S’ils baissent de 40 à 70 % le coût de notre armoire à pharmacie, pas sûr que les fameux génériques soient tous de si belles et fidèles copies de nos médicaments usuels… A en croire le dernier rapport de l’Académie de médecine française, certains pourraient révéler de troublantes variations par rapport à leurs versions d’origine quand on regarde de près conditions de production et composition. La controverse n’est pas nouvelle et la survenue d’effets secondaires inappropriés avait déjà sonné l’alerte ces dernières années.

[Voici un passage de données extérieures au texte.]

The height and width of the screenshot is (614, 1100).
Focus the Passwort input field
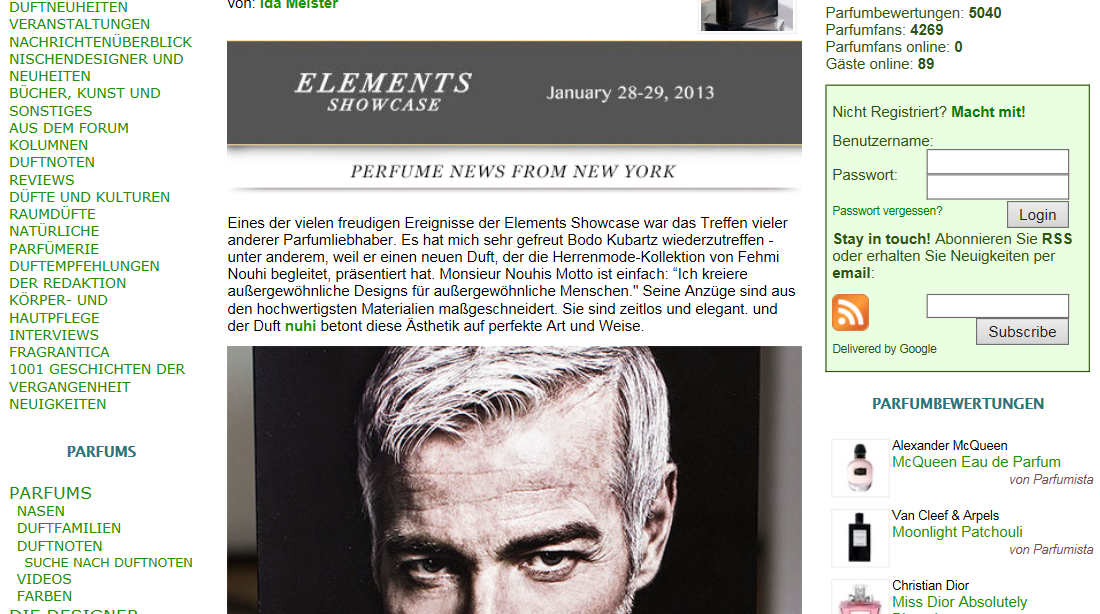(x=998, y=187)
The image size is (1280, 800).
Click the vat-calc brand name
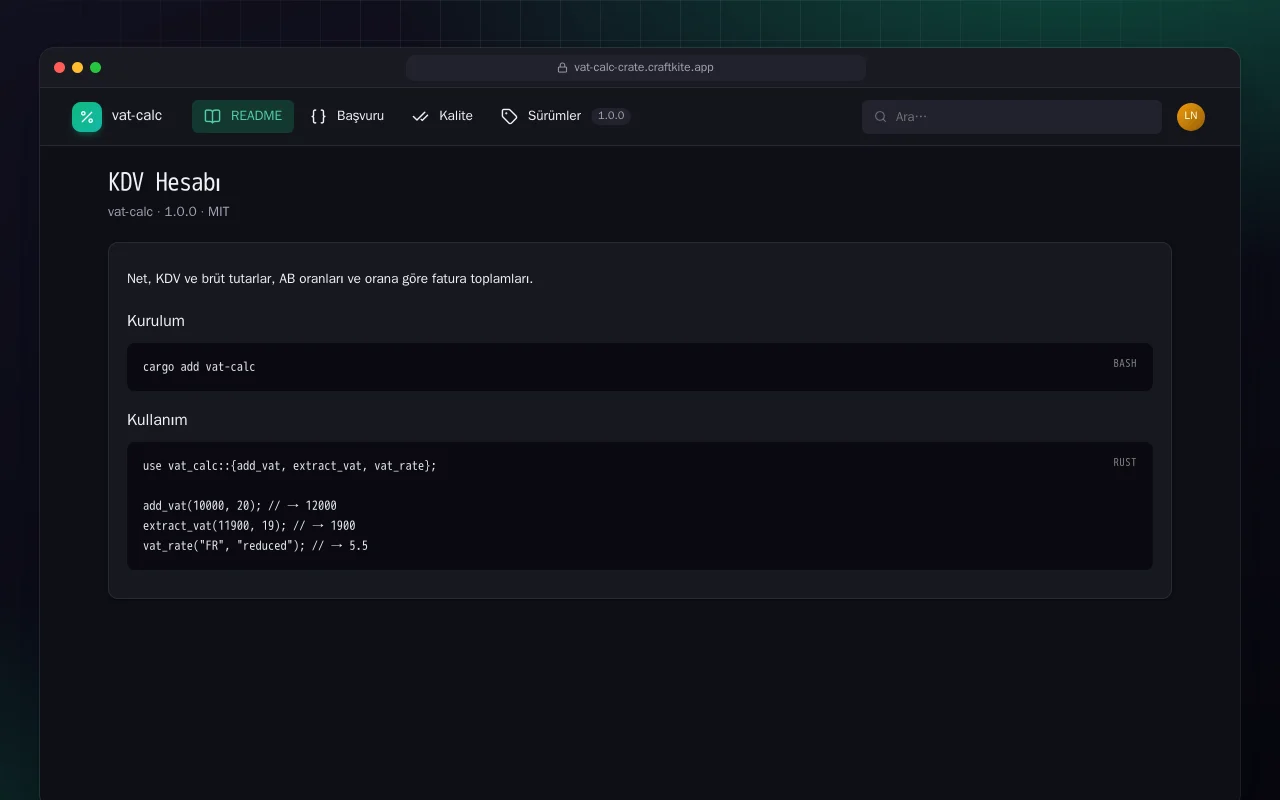pos(137,116)
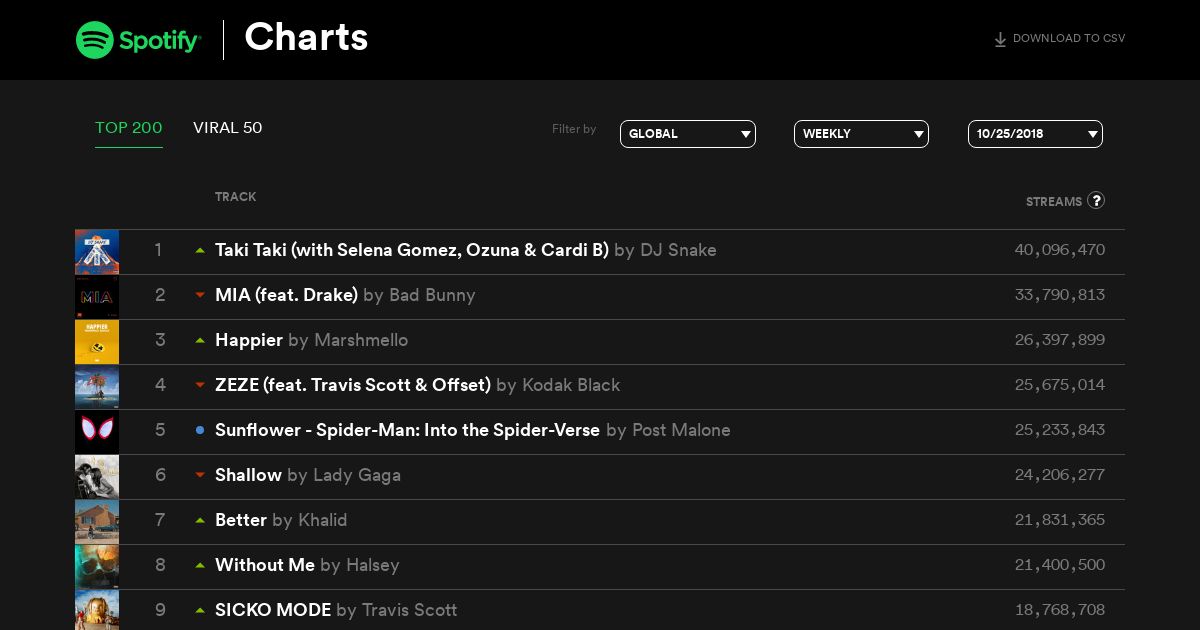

Il y a trois ans, la Ligue française contre l’épilepsie avait mis en garde contre les dosages « modifiés » des génériques d’un des traitements phares de la maladie, la Dépakine. Des médecins s’étaient également inquiétés des effets secondaires de versions low cost du Plavix, conçus avec un sel entraînant des réactions allergiques soudaines, ou de la copie de l’hormone thyroïdienne, le Levothyrox. Signe des temps?? Les ventes de génériques ont d’ailleurs connu leur première baisse de chiffres de ventes en France en 2011…
Plus de transparence
S’ils rappellent qu’il n’y a « pas lieu de douter de leur sécurité », les sages de l’Académie de médecine réclament néanmoins plus de transparence et de surveillance sur la composition des copies. A priori, tout générique doit présenter la même composition qualitative et quantitative que son princeps — autrement dit son médicament d’origine. La règle est garantie par des séries de tests dits de bioéquivalence censés assurer des bénéfices équivalents à ceux de l’original. Ces contrôles font pourtant aujourd’hui l’objet de critiques. D’une part, la composition des génériques est en réalité susceptible de relatives variations dans la concentration de principes actifs, du moment que les effets ne sont pas altérés chez le patients. Or certains spécialistes prescripteurs de médicaments dits « sensibles » (antiépileptiques, anticoagulants, antibiotiques…) s’inquiètent de ces « marges » tolérées dans la formulation des génériques et refusent d’y recourir, de peur de diminuer l’efficacité des traitements. Par ailleurs, les contrôles effectués sur les génériques ne concernent que les principes actifs, et pas les excipients — autrement dit l’ensemble des composants qui assurent texture, forme, parfum ou solubilité du produit. « C’est le vrai problème car les laboratoires de génériques font souvent fabriquer ces excipients dans des usines low cost pour comprimer leurs coûts, sans qu’il n’y ait de contrôle, explique le docteur Julien Blain, qui bataille depuis 2008 déjà contre les risques des génériques. Beaucoup d’effets secondaires viennent de la mauvaise qualité de ces excipients. »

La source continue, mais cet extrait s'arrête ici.